MPA Director Bruce gives updates on Mississippi newspaper business

Mississippi Press Association Executive Director Layne Bruce speaks at the Starkville Rotary Club meeting Monday. (Photo by Charlie Benton, SDN)
Daily Times Leader

The Starkville Rotary Club heard a report on the state of Mississippi’s newspaper industry from the head of the state’s press association Monday.

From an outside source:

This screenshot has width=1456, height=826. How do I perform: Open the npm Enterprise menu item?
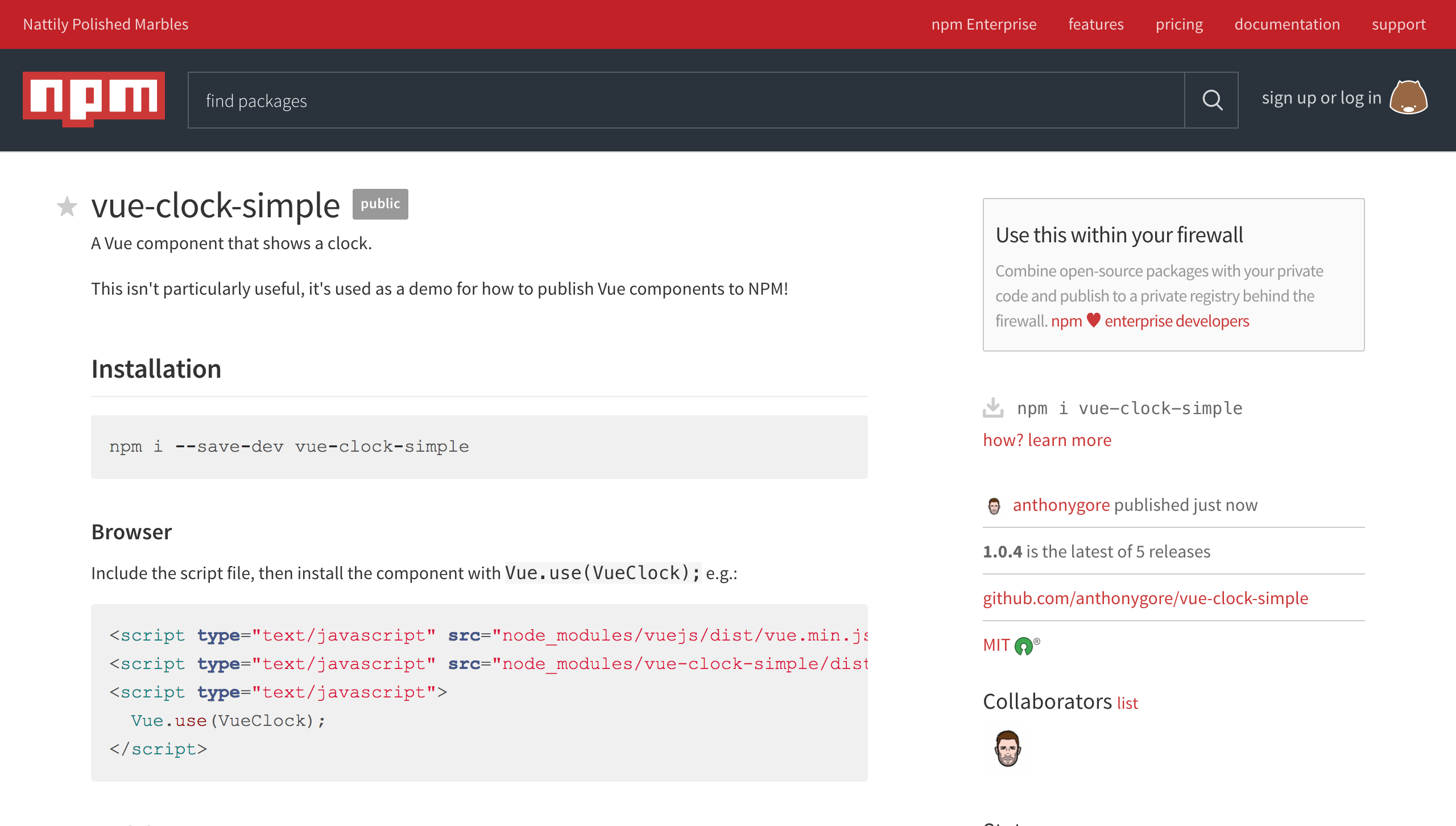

Mississippi Press Association Executive Director Layne Bruce, son of longtime Daily Times Leader editor Spanky Bruce, addressed the club, discussing newspapers and journalism in Mississippi. His talk centered on the continued relevance of local newspapers in the life of Mississippians, with 81 of 82 counties in Mississippi currently served by some form of local paper. Issaquena County is the sole county without a paper, but is served by a paper from a neighboring county. He also said 75% of Mississippians were reached by a print newspaper or its online product within the past 24 hours, ranking newspapers as the number one source of news in most Mississippi communities above TV, radio and Facebook.

“Eight in 10 households were reached by the newspaper or affiliated digital products in the last week,” Bruce said.

Bruce said the researcher who conducted the study was so impressed by Mississippi’s numbers that he wanted to send out a national press release.

“Aside from local news, our member papers are the primary source of shopping information and sales information for consumers,” Bruce said. “Nearly half of all Mississippi adults say they consult a newspaper before making major purchases.”
He also said newspapers were at 41% on a list of consumer preferences for searching for prices of products, above TV, radio and general internet search. A British study also showed that newspapers triple the effectiveness of advertising campaigns.
He discussed the state of newspapers in Mississippi and the U.S. as a whole. He used the New York Times as an example, citing reporting by The Wall Street Journal.

“You hear a lot about the failing New York Times, that it’s going the way of the buggy whip,” Bruce said. “Truth be told, the Times has now about 4.5 million paying customers as of March 31. That’s 3.58 million digital subscribers, so just under a million of those are subscribing to the traditional print newspaper.”

He said the net income for the Times for that period was $30.2 million.

“They’re seeing very healthy returns on their investment in digital,” Bruce said.

He said The Times had a goal of 10 million digital subscribers.

However, he said the Times’ model was not scalable for most community newspapers.

“As newspapers wean themselves from tradition newspaper advertising, subscribers are going to need to be the news who take up more of the cost to produce local journalism, so that brings us to content.”

Bruce said content was the first priority for papers today.

“If they don’t produce something that you want to read, then there’s nothing,” Bruce said. “This means that newspapers have to get smaller, but they have to get smaller in a smart way.

"Media is more segmented than ever before,” Bruce added. "The competition for your dollars is unbelievable. I was making a list of things I subscribe to. I subscribe to the Washington Post. I subscribe to the New York Times. I subscribe to Netflix, Hulu, Amazon Prime, you name it. It adds up in a hurry, so it’s going to be easy for consumers to bypass services that they don’t feel they’re getting their return on. That’s why content absolutely has to be key."

He also discussed some of the association’s initiatives with college and high school papers. Through the Mississippi Press Association's Education Foundation, the association funds scholarships and internships for select in-state students studying communication or journalism. It also offers select microgrants to help revive high school journalism programs and newspapers.

The Mississippi Press Association includes 110 member papers, including the Starkville Daily News and Daily Times Leader, plus digital outlets and college media in the state. It was founded in 1866, and is the sixth-oldest press association in the nation. The association is headquartered in Jackson. Bruce has led the association since 2007, and has worked in several capacities in the newspaper business, including stints with the Starkville Daily News and Daily Times Leader.

He is a West Point native and Mississippi State University alumnus.

Editor's Note: This story was edited by SDN & DTL Executive Editor Ryan Phillips, who serves on the Board of Directors for the Mississippi Press Association's Education Foundation.